Set tasks ->
1. Decide whether each statement agrees with the forum thread below, answering yes or no and quoting the words of the thread that settle it. (a) The first poster has insurance on the device. (b) Mustang302LX advises calling them. (c) The first poster has had the device for about a year.
2. In the forum thread below, what kind of tablet does iPois0n say it is?

# So my speakers blown



## droidrage729 (Jun 17, 2011)

Yea pretty much like stated I don't use it a lot but did today and its a crackley mess. Should I call them or am I pretty but Sol? I don't have any insurance as I didn't expect my speaker to blow I don't use it much I've had the device what a month. Any input is appreciated.

Sent from my Nexus 7 using Tapatalk 2


----------



## Mustang302LX (Jun 28, 2011)

I'd call them. Worse they can say I you're SOL.

Sent from my Nexus 7 running CM10 using the RootzWiki app.


----------



## iPois0n (Jan 12, 2012)

The speaker is shit on it. But hey its a budget tablet with a sick as processor.


----------



## utcu (Nov 24, 2011)

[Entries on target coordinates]

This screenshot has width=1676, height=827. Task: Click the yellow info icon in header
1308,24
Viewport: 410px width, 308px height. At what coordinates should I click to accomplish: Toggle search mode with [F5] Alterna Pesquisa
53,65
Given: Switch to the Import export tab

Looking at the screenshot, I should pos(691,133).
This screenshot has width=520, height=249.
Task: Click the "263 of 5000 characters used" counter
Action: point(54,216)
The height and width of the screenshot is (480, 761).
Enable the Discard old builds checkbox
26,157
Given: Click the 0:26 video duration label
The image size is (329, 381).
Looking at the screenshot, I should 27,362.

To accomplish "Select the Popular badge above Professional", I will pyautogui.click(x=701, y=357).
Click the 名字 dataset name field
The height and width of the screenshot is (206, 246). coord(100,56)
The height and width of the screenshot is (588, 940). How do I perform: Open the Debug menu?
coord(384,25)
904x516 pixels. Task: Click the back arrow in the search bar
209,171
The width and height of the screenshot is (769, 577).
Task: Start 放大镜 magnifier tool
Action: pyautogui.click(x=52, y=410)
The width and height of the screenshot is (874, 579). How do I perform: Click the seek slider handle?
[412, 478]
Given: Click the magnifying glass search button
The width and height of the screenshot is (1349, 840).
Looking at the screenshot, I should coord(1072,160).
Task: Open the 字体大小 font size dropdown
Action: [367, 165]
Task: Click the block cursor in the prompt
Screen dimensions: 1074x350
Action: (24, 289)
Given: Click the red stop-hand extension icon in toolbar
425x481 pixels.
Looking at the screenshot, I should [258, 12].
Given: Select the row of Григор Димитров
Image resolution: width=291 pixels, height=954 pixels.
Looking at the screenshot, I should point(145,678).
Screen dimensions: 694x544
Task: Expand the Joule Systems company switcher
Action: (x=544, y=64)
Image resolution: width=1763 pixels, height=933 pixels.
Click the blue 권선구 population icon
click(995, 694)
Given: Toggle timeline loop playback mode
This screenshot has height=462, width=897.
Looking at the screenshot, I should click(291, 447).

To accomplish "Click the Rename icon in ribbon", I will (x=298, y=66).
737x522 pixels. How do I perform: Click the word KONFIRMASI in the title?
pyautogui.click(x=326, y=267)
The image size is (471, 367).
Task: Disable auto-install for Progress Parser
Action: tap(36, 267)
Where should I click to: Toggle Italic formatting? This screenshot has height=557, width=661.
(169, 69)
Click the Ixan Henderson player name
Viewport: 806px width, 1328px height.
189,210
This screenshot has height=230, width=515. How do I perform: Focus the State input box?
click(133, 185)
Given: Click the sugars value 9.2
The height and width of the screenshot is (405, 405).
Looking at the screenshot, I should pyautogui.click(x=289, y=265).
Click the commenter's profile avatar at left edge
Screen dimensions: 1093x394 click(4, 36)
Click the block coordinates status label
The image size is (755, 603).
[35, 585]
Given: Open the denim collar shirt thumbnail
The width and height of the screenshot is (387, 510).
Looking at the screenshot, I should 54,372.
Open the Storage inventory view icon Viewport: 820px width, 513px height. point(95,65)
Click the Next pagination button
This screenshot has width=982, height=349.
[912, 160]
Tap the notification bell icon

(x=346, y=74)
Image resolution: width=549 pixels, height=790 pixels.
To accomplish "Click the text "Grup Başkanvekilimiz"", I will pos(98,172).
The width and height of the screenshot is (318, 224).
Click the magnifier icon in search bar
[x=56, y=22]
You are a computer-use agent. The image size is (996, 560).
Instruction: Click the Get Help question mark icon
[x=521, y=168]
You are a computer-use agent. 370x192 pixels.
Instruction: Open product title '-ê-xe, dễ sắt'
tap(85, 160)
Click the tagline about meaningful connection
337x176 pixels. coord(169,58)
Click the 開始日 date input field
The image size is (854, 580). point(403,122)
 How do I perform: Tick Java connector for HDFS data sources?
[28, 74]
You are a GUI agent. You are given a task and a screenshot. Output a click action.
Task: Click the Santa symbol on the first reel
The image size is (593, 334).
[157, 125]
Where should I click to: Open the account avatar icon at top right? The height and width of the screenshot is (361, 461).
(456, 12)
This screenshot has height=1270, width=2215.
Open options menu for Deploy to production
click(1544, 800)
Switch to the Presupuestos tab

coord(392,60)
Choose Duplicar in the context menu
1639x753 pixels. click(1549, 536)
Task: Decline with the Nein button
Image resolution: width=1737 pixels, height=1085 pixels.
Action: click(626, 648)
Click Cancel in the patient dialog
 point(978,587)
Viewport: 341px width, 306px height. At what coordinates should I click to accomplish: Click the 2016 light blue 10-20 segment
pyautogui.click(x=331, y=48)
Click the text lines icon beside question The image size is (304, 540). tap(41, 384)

Solutions ->
1.
(a) No: "I don't have any insurance"
(b) Yes: "I'd call them."
(c) No: "I've had the device what a month."

2. A budget tablet with a sick as processor.